Let's look at the function y = sec(x) first, which is the secant function.

Recall that secant is 1 over cosine, so sec(x) = 1/cos(x)

We can't divide by zero, so cos(x) = 0 can't be allowed. If x = pi/2, then cos(pi/2) = 0 will happen. So we must exclude pi/2 from the domain of sec(x).

If we look at the interval from 0 to pi, then the domain of sec(x) is
`0 \le x < (\pi)/(2) \ \ \text{ and } \ \ (\pi)/(2) < x \le \pi`

we can condense that into the interval notation
`\left[0 , (\pi)/(2)\right) \ \ \text{ and } \ \ \left((\pi)/(2), \pi\right]`

Note the use of curved parenthesis to exclude the endpoint; while the square bracket includes the endpoint.
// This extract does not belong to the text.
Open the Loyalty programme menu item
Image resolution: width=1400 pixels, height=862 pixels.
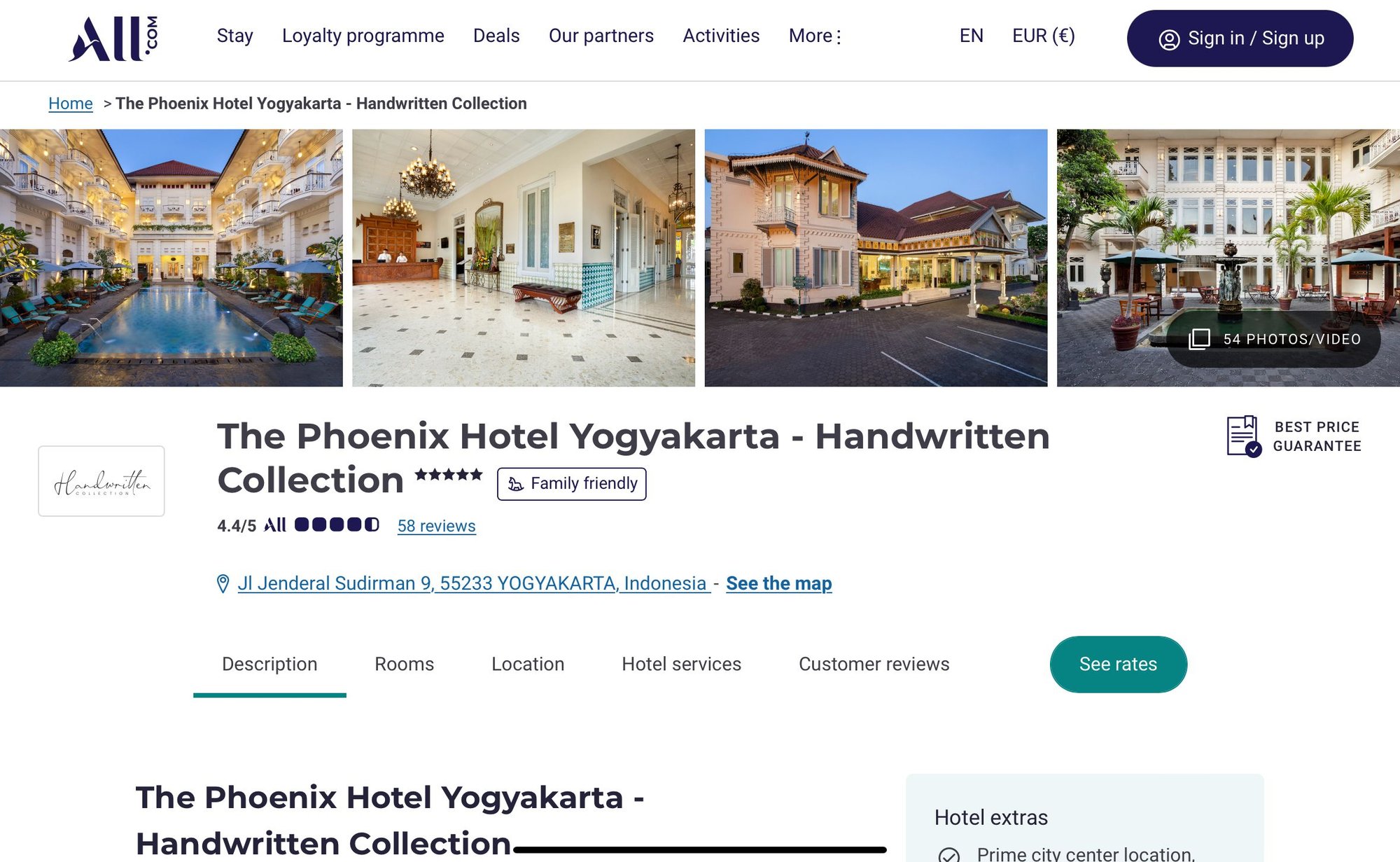click(363, 36)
So effectively we just poked at hole at x = pi/2 to kick that out of the domain. I'm only focusing on the interval from 0 to pi so that secant is one to one on this interval. That way we can apply the inverse. When we apply the inverse, the domain and range swap places. So the range of arcsecant, or
`\sec^(-1)(x)` is going to also be
`\left[0 , (\pi)/(2)\right) \ \ \text{ and } \ \ \left((\pi)/(2), \pi\right]`